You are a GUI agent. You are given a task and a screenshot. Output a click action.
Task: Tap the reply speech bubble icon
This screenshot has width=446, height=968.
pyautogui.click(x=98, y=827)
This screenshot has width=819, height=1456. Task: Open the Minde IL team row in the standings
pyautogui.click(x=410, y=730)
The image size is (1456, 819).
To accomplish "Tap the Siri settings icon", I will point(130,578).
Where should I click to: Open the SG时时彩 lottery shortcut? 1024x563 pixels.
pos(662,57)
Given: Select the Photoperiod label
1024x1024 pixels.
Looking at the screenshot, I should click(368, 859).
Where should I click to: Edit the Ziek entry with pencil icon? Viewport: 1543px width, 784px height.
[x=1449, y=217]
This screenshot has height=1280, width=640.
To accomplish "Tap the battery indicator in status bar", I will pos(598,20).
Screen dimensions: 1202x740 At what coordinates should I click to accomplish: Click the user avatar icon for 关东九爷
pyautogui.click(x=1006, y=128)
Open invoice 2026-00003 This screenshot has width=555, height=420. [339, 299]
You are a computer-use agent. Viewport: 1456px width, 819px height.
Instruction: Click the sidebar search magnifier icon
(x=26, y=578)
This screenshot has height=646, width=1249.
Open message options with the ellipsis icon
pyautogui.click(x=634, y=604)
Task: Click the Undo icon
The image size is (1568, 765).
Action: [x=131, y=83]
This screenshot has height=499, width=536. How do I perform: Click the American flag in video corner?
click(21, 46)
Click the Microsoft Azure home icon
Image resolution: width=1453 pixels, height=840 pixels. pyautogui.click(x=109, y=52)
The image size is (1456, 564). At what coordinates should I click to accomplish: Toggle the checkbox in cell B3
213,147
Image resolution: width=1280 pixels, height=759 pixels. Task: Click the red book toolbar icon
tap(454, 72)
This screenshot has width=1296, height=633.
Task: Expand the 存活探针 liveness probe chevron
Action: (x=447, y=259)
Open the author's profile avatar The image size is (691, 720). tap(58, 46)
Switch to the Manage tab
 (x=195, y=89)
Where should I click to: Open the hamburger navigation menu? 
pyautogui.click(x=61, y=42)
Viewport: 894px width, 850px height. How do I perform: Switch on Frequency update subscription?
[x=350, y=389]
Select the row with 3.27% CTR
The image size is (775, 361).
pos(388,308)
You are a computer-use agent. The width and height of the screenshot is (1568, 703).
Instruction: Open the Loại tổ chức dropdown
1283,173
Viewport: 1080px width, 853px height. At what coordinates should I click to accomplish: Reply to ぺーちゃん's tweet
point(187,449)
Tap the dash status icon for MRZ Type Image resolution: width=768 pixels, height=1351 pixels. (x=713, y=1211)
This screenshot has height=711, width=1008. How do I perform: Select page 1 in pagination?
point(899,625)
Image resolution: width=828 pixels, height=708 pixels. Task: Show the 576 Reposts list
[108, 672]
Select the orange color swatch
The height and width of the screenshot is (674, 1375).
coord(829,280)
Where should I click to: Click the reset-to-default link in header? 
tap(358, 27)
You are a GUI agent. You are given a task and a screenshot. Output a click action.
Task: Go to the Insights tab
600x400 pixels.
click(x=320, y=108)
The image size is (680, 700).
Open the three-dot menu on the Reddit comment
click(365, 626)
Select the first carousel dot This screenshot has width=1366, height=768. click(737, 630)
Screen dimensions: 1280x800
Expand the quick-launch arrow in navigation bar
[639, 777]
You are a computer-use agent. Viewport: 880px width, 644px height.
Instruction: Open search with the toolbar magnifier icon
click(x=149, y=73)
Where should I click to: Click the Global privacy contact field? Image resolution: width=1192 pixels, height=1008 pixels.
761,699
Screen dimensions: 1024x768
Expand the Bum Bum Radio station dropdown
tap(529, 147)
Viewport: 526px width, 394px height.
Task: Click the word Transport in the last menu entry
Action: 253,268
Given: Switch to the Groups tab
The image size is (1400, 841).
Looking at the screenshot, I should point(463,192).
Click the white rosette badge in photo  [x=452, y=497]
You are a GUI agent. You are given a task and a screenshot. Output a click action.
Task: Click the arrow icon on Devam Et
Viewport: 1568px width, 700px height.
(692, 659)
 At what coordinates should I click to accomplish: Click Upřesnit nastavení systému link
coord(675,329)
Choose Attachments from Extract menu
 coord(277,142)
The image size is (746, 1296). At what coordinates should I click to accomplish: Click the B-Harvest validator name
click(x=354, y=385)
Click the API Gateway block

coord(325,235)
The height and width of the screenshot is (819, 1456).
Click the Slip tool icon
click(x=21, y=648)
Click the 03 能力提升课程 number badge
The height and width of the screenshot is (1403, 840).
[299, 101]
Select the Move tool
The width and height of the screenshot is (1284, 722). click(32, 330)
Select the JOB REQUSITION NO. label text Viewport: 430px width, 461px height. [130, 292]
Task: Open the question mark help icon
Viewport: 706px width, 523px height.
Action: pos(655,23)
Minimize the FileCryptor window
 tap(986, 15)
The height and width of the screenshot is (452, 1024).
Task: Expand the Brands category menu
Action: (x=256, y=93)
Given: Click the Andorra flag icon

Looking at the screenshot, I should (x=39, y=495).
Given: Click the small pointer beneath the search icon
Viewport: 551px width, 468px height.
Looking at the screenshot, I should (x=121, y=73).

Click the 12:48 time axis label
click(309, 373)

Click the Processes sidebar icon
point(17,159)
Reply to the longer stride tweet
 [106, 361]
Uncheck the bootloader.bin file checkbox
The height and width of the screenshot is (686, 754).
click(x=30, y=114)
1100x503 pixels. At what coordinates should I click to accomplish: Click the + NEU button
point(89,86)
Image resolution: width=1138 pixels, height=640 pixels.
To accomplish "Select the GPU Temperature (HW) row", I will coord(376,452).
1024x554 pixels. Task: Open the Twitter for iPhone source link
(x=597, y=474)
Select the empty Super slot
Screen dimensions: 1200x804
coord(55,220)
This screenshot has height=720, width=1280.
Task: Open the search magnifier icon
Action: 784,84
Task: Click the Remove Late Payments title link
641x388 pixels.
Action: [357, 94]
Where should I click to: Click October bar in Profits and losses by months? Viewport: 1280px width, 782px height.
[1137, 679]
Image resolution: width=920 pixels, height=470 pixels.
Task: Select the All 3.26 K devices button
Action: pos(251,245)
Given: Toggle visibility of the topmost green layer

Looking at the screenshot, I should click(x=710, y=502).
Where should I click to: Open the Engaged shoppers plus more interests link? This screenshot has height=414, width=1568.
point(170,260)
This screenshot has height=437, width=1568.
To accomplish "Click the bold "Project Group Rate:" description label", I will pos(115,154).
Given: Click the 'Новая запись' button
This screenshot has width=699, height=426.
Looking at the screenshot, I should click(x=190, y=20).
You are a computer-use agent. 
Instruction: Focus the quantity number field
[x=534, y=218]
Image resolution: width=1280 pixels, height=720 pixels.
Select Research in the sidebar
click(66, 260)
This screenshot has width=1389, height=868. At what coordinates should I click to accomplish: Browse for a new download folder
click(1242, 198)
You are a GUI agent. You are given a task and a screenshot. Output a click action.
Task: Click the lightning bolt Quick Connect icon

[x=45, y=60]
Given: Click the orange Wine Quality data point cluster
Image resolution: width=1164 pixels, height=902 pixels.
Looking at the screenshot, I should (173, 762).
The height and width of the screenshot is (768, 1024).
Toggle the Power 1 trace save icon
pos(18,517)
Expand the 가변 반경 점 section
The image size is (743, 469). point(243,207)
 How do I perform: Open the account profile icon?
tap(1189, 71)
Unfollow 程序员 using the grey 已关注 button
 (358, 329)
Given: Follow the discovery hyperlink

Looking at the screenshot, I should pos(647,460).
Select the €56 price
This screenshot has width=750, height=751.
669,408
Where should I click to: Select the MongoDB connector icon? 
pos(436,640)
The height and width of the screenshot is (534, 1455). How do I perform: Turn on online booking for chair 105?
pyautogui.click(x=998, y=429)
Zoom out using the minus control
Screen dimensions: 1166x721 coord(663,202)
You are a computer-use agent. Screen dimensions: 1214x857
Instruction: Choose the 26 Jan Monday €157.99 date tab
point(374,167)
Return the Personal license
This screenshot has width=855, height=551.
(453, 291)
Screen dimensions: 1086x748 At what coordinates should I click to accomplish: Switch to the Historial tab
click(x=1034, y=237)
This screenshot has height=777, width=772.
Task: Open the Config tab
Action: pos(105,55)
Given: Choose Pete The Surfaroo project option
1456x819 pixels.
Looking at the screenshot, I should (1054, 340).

- Exercise description -
Only the lines above starting with the one with "Toggle the Power 1 trace save icon" and going through the one with "Select the €56 price" are to be copied, word for word and with both ends kept.

- Exercise answer -
Toggle the Power 1 trace save icon
pos(18,517)
Expand the 가변 반경 점 section
The image size is (743, 469). point(243,207)
 How do I perform: Open the account profile icon?
tap(1189, 71)
Unfollow 程序员 using the grey 已关注 button
 (358, 329)
Given: Follow the discovery hyperlink

Looking at the screenshot, I should pos(647,460).
Select the €56 price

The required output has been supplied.